A variety of other filter bank designs have been proposed which allow exact, or perfect, reconstruction of various types of sub-band coded signals (see e.g. M. Smith et al., "Exact Reconstruction Techniques for Tree Structured Subband Codes" IEEE Transactions on ASSP, Vol ASSP-34, pp 434-441, June 1986; M. Vetterli, "Filter Bands Allowing Perfect Reconstruction" Signal Processing, Vol. 10, No. 3, pp. 219-244, April 1986). However, these filter bank designs have not proven entirely satisfactory for the perfect reconstruction of sub-band coded video signals because of their high computational complexity. More recently, however, filter banks have been designed which allow for the perfect reconstruction sub-band coded video signals, wherein the individual filters in the analysis and synthesis filter banks are designed to be linear in phase, symmetrical in time, and to have unequal bandwidth frequency responses (see U.S. Pat. No. 4,829,378 by LeGall). Although these non-QMF filter banks are relatively easy to implement in hardware and allow for the perfect reconstruction of sub-band coded video signals with a relatively small amount of computational complexity, the unequal bandwidth frequency responses result in the original signal being disproportionately filtered, decimated, and coded during the decomposition stage, and disproportionately decoded, interpolated, and filtered during the reconstruction stage. As a consequence of the disproportionate filtering, such filter banks exhibit deteriorating frequency responses when used in hierarchical sub-band structures.

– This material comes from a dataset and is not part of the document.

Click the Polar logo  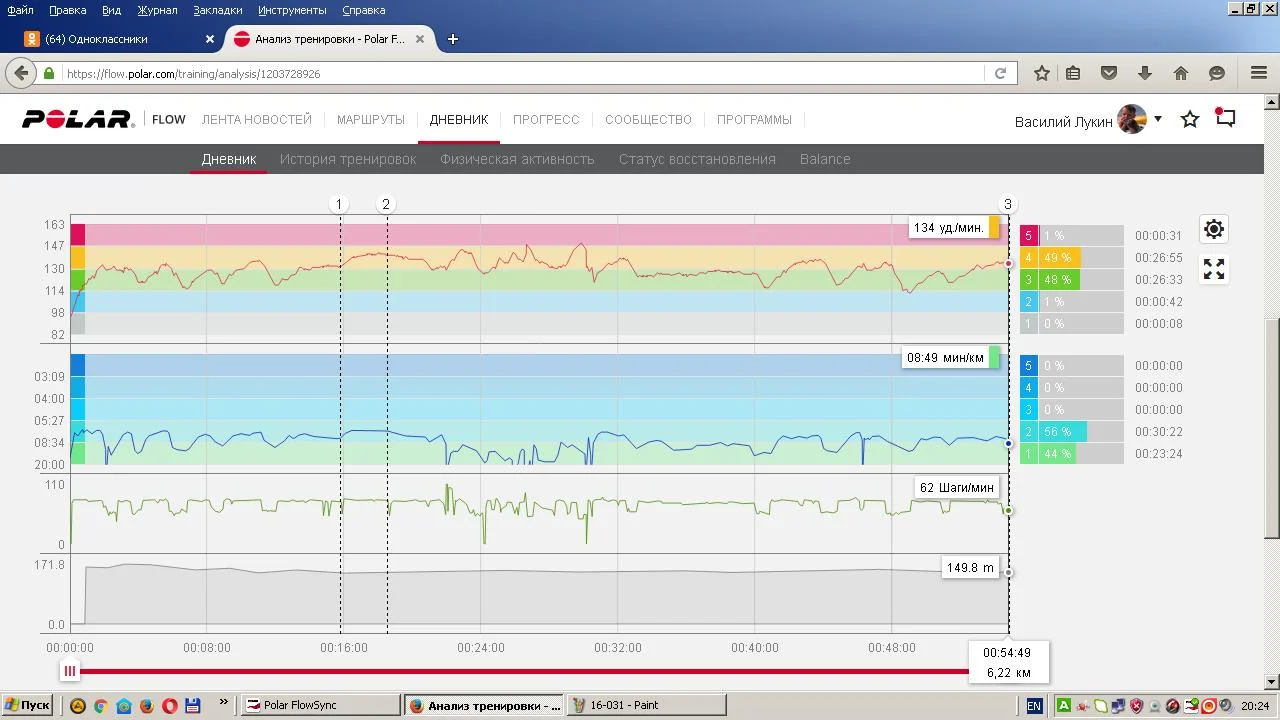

Although all of the above-mentioned filter bank designs allow for the sub-band coding of various types of signals, none employ the Quadrature Mirror Filter concept in the design of analysis and synthesis filter banks to the point where hardware implementation is easily obtained and sub-band coding of signals is accomplished with minimal computational complexity so as to result in perfect signal reconstruction. Such analysis and synthesis Quadrature Mirror Filter banks would be desirable since, as previously described, the Quadrature Mirror Filter approach has been shown to be highly effective for signal analysis, synthesis and generation. It would therefore be desirable to provide such analysis and synthesis Quadrature Mirror Filter banks so as to overcome the practical shortcomings of the prior art filter bank designs.